■ What you have to do ■
Lines with the string "marker" are to be identified in the listing and copied.

■ Entries shown ■
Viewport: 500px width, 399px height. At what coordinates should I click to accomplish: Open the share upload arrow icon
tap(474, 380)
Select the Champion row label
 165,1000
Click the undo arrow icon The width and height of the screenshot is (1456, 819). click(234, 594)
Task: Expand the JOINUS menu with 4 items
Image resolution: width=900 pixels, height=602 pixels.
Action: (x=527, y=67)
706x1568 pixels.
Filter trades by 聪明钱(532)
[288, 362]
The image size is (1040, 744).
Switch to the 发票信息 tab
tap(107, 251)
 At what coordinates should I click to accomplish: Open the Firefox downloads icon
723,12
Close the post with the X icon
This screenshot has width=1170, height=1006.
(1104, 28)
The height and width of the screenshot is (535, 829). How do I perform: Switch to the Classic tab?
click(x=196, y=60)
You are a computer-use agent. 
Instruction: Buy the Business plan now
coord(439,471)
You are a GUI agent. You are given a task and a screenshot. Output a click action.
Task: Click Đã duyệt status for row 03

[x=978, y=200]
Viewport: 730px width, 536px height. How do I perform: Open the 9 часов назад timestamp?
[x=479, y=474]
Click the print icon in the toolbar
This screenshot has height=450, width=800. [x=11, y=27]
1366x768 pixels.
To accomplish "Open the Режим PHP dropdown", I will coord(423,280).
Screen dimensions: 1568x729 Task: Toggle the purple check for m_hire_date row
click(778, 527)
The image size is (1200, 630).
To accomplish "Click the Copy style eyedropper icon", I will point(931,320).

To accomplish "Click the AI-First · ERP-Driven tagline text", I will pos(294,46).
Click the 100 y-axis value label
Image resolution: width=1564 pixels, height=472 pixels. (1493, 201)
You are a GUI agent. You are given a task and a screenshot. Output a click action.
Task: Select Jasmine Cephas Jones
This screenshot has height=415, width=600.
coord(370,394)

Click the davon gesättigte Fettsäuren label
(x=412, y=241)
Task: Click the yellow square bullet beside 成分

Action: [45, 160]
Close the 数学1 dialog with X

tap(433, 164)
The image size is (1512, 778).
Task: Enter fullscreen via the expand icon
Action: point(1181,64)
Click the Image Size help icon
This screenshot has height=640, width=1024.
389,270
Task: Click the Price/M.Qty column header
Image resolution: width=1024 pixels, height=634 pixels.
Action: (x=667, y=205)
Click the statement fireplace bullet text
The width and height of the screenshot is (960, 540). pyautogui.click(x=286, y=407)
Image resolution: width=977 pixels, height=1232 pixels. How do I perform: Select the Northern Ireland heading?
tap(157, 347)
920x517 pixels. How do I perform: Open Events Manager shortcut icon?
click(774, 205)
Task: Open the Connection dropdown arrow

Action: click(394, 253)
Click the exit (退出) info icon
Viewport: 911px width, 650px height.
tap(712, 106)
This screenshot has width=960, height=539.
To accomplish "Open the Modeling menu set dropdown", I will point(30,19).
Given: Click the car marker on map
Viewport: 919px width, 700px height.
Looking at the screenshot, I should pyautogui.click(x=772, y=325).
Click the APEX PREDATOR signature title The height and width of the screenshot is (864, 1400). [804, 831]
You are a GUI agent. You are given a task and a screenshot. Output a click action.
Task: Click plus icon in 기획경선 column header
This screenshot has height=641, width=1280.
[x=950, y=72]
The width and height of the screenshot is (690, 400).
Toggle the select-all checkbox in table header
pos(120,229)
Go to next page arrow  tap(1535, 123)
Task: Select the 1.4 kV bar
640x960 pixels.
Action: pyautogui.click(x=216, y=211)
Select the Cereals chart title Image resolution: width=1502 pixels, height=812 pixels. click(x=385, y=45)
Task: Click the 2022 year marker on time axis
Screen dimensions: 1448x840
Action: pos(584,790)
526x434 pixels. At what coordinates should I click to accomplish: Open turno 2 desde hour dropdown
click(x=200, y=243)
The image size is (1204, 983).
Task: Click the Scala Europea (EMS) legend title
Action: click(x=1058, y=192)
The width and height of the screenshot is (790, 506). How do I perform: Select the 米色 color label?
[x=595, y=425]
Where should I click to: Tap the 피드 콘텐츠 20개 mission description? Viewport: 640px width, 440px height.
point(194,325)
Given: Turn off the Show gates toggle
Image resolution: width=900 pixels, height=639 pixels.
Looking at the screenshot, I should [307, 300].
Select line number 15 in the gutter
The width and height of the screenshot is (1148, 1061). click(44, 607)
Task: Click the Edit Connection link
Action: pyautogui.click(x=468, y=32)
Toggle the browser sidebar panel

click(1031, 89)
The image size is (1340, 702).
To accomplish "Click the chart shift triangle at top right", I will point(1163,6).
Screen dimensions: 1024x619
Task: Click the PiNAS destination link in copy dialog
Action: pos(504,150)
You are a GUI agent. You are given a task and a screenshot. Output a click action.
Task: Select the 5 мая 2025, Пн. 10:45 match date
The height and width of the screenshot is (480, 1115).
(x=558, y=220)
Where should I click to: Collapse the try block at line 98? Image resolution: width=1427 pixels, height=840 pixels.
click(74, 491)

■ Answer box ■
Given: Click the car marker on map
Task: Click the 2022 year marker on time axis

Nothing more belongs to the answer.